* _Work order_: Copy out all of the entries, keeping every word the same.

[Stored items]
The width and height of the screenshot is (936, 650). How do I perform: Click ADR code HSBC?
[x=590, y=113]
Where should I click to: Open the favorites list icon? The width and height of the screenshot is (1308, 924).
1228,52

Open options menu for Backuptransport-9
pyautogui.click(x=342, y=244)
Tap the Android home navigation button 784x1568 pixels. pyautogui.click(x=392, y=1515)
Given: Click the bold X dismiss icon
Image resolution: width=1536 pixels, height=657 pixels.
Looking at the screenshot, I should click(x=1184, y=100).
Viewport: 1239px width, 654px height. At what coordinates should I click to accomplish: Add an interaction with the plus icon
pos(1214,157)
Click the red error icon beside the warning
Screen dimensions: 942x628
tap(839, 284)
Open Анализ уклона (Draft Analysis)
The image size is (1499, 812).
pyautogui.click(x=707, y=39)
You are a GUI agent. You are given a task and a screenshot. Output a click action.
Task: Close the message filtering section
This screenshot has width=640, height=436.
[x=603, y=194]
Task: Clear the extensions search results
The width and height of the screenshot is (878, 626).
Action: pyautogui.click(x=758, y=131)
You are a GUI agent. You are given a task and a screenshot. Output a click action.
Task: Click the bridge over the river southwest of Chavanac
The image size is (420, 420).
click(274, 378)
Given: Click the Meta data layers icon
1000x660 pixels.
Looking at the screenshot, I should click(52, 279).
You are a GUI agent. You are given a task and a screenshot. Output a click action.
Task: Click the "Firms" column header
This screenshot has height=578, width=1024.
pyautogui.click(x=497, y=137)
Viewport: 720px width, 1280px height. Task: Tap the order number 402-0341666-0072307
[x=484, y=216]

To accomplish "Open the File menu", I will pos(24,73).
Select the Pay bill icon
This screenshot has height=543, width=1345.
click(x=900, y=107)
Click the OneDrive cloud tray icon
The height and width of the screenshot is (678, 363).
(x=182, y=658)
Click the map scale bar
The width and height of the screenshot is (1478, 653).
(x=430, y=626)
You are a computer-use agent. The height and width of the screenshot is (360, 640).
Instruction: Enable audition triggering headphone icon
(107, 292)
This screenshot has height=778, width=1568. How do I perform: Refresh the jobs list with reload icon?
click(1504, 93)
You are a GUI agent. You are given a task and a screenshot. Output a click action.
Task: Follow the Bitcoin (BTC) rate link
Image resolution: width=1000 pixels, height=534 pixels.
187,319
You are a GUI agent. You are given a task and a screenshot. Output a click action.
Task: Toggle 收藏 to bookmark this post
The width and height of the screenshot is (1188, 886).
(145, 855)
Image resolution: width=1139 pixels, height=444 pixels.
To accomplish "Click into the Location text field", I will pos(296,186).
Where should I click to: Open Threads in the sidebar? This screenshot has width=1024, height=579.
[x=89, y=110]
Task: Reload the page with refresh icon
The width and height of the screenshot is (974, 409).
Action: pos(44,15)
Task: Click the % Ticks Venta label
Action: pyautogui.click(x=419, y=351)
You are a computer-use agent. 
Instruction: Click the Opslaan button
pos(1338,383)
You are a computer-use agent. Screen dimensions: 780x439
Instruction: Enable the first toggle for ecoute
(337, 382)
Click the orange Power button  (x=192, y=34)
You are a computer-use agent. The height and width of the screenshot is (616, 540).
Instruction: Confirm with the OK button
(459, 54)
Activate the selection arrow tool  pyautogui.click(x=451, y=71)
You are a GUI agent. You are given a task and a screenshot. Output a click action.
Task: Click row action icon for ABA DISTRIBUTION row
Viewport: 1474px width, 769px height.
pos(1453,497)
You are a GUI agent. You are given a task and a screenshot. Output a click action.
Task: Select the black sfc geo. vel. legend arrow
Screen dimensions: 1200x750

* _Response below_:
The width and height of the screenshot is (936, 650). How do I perform: Click ADR code HSBC?
[x=590, y=113]
Where should I click to: Open the favorites list icon? The width and height of the screenshot is (1308, 924).
1228,52

Open options menu for Backuptransport-9
pyautogui.click(x=342, y=244)
Tap the Android home navigation button 784x1568 pixels. pyautogui.click(x=392, y=1515)
Given: Click the bold X dismiss icon
Image resolution: width=1536 pixels, height=657 pixels.
Looking at the screenshot, I should click(x=1184, y=100).
Viewport: 1239px width, 654px height. At what coordinates should I click to accomplish: Add an interaction with the plus icon
pos(1214,157)
Click the red error icon beside the warning
Screen dimensions: 942x628
tap(839, 284)
Open Анализ уклона (Draft Analysis)
The image size is (1499, 812).
pyautogui.click(x=707, y=39)
You are a GUI agent. You are given a task and a screenshot. Output a click action.
Task: Close the message filtering section
This screenshot has width=640, height=436.
[x=603, y=194]
Task: Clear the extensions search results
The width and height of the screenshot is (878, 626).
Action: pyautogui.click(x=758, y=131)
You are a GUI agent. You are given a task and a screenshot. Output a click action.
Task: Click the bridge over the river southwest of Chavanac
The image size is (420, 420).
click(274, 378)
Given: Click the Meta data layers icon
1000x660 pixels.
Looking at the screenshot, I should click(52, 279).
You are a GUI agent. You are given a task and a screenshot. Output a click action.
Task: Click the "Firms" column header
This screenshot has height=578, width=1024.
pyautogui.click(x=497, y=137)
Viewport: 720px width, 1280px height. Task: Tap the order number 402-0341666-0072307
[x=484, y=216]

To accomplish "Open the File menu", I will pos(24,73).
Select the Pay bill icon
This screenshot has height=543, width=1345.
click(x=900, y=107)
Click the OneDrive cloud tray icon
The height and width of the screenshot is (678, 363).
(x=182, y=658)
Click the map scale bar
The width and height of the screenshot is (1478, 653).
(x=430, y=626)
You are a computer-use agent. The height and width of the screenshot is (360, 640).
Instruction: Enable audition triggering headphone icon
(107, 292)
This screenshot has height=778, width=1568. How do I perform: Refresh the jobs list with reload icon?
click(1504, 93)
You are a GUI agent. You are given a task and a screenshot. Output a click action.
Task: Follow the Bitcoin (BTC) rate link
Image resolution: width=1000 pixels, height=534 pixels.
187,319
You are a GUI agent. You are given a task and a screenshot. Output a click action.
Task: Toggle 收藏 to bookmark this post
The width and height of the screenshot is (1188, 886).
(145, 855)
Image resolution: width=1139 pixels, height=444 pixels.
To accomplish "Click into the Location text field", I will pos(296,186).
Where should I click to: Open Threads in the sidebar? This screenshot has width=1024, height=579.
[x=89, y=110]
Task: Reload the page with refresh icon
The width and height of the screenshot is (974, 409).
Action: pos(44,15)
Task: Click the % Ticks Venta label
Action: pyautogui.click(x=419, y=351)
You are a computer-use agent. 
Instruction: Click the Opslaan button
pos(1338,383)
You are a computer-use agent. Screen dimensions: 780x439
Instruction: Enable the first toggle for ecoute
(337, 382)
Click the orange Power button  (x=192, y=34)
You are a computer-use agent. The height and width of the screenshot is (616, 540).
Instruction: Confirm with the OK button
(459, 54)
Activate the selection arrow tool  pyautogui.click(x=451, y=71)
You are a GUI agent. You are given a task and a screenshot. Output a click action.
Task: Click row action icon for ABA DISTRIBUTION row
Viewport: 1474px width, 769px height.
pos(1453,497)
You are a GUI agent. You are given a task and a screenshot. Output a click action.
Task: Select the black sfc geo. vel. legend arrow
Screen dimensions: 1200x750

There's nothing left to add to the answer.